An international collaboration involving researchers at the University of Alberta and Griffith University in Australia has launched the first phase of human clinical trials for a potential strep A vaccine.
Group A streptococcus bacteria, more commonly known as strep A, kills more than 500,000 people a year, and there’s currently no vaccine. Strep A can trigger a variety of severe diseases and conditions including rheumatic fever and necrotizing fasciitis (flesh-eating disease). It can also cause a handful of neurological conditions, explains Lawrence Richer, including Sydenham chorea, a disorder typically affecting children that is characterized by constant movement and can be extremely debilitating. Children and marginalized populations are disproportionately affected by strep A infections.
“The potential to have a vaccine that prevents those things would be a huge win for young people and adults alike,” says Richer, centre director of the Northern Alberta Clinical Trials and Research Centre, professor in the Department of Pediatrics and member of the Women and Children’s Health Research Institute.
The collaboration began when Distinguished Professor Lorne Tyrrell and Nobel laureate Sir Michael Houghton from the Li Ka Shing Applied Virology Institute heard of Michael Good’s group A strep vaccine program at Griffith. Good is an adjunct professor in the Department of Medical Microbiology and Immunology at the U of A.
“I was aware of vaccine activities ongoing elsewhere on this nasty bug and thought that Michael’s strategy was innovative,” says Houghton.

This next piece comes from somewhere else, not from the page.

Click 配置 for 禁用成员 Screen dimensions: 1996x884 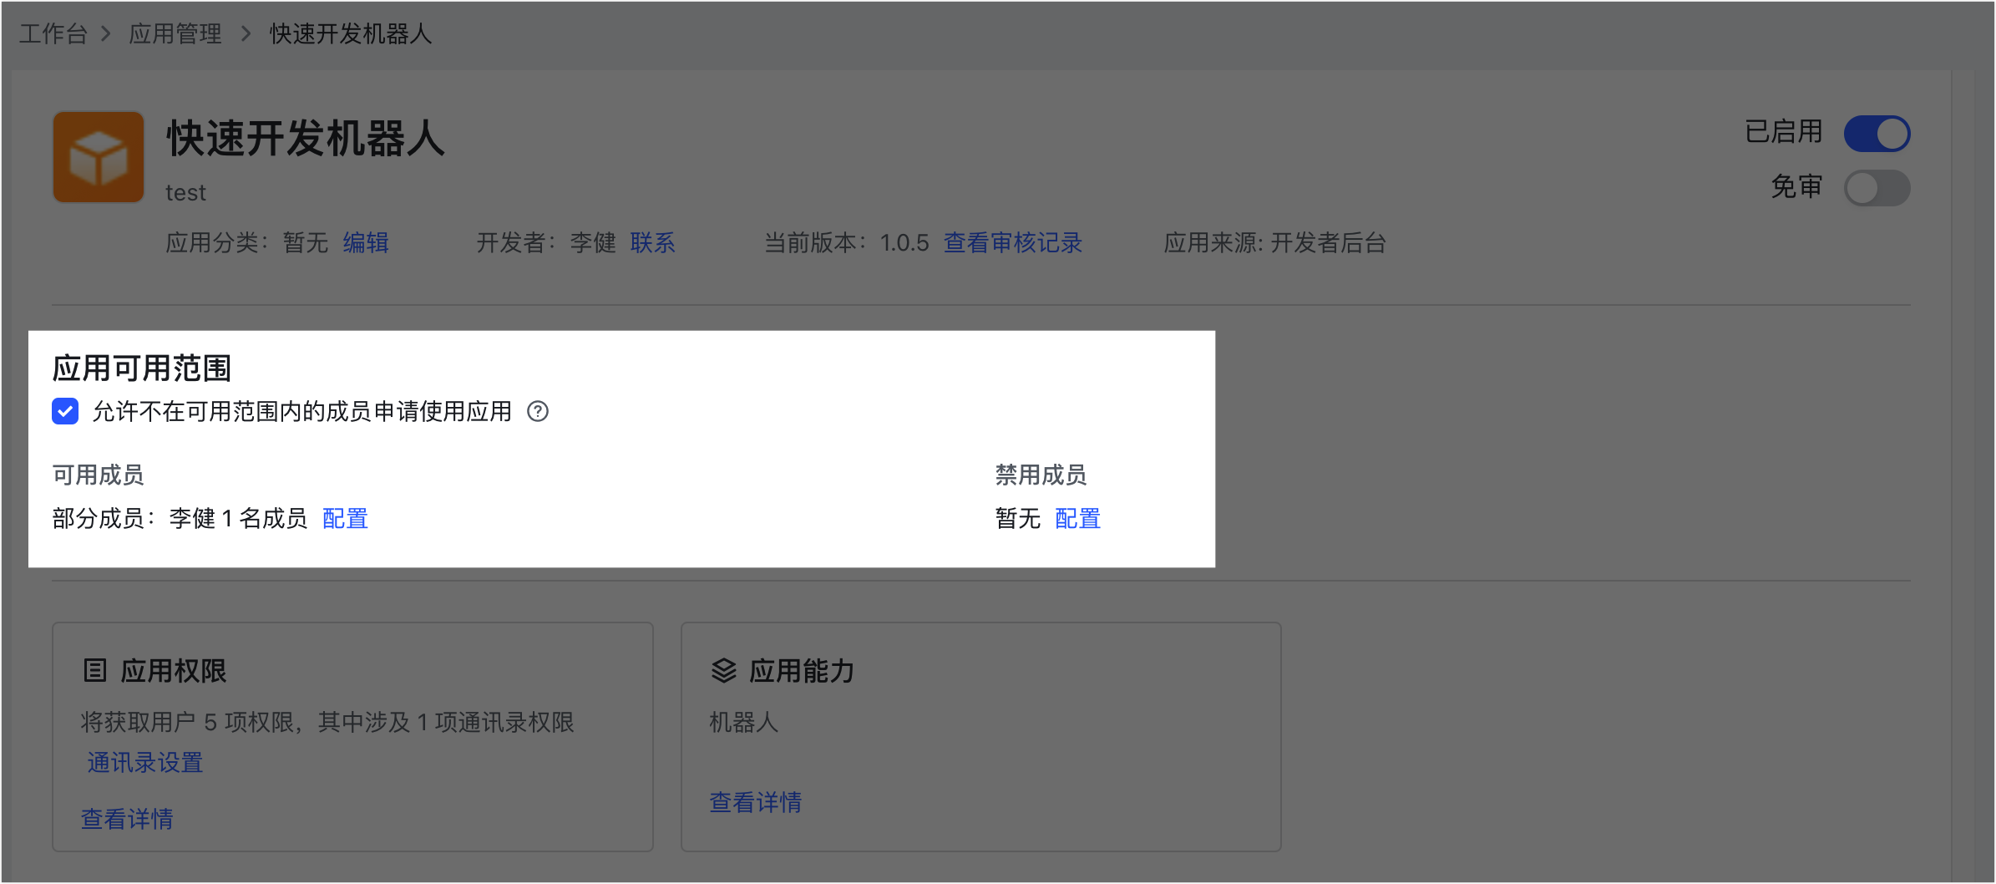1077,519
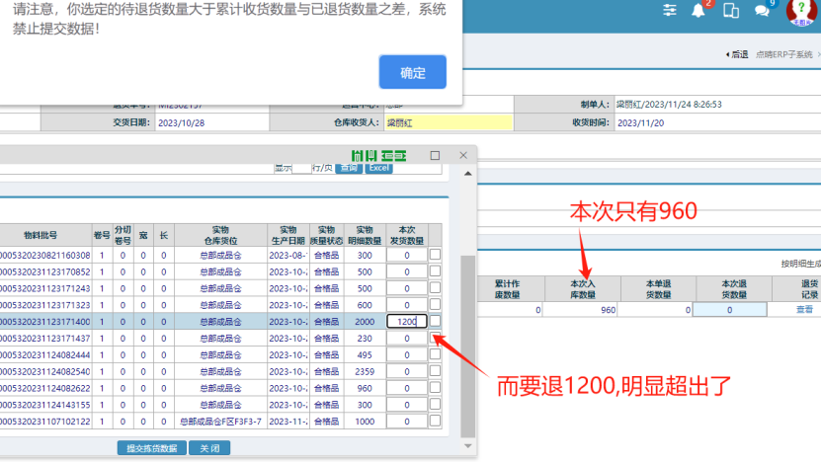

Researchers at Griffith created the vaccine by combining two molecules found on every strain of strep A — an approach they hope can enhance the body’s immune response against all strains.
Tyrrell and Houghton decided the facilities and infrastructure at the U of A made it the perfect spot to launch a trial for the vaccine, and through the Li Ka Shing Applied Virology institute, they funded the first stage of clinical trials, with Griffith holding the intellectual property.
According to Richer, the trial builds on many years of investment in early-phase clinical trials and facilities for Phase 1 research at the U of A: “It’s really an ideal circumstance for these types of trials to be done under the safest conditions possible.”
While the trial is a collaborative international effort, Richer notes the infrastructure available through NACTRC, Alberta Health Services and the U of A is integral for supporting researchers at the university.
“We as an institution are innovating constantly. Our own investigations are deriving new ideas to treat diseases, new vaccines,” he says. “It struck me — why would we ask our investigators to go somewhere else to do these trials?”
Expertise in launching trials also helps researchers overcome a major barrier in translating their work, as it can be extremely challenging to take innovations from the laboratory to human trials, explains Richer. “It’s hard. There are risks to humans, it can be expensive, it takes infrastructure, it takes support, it takes knowledge.”
The objective of this Phase 1 clinical trial, which Richer estimates will include 10 to 20 patients, is to first demonstrate safety, and then efficacy. If successful, the Li Ka Shing Applied Virology Institute plans to support Phase 2 trials, which involve a larger number of patients.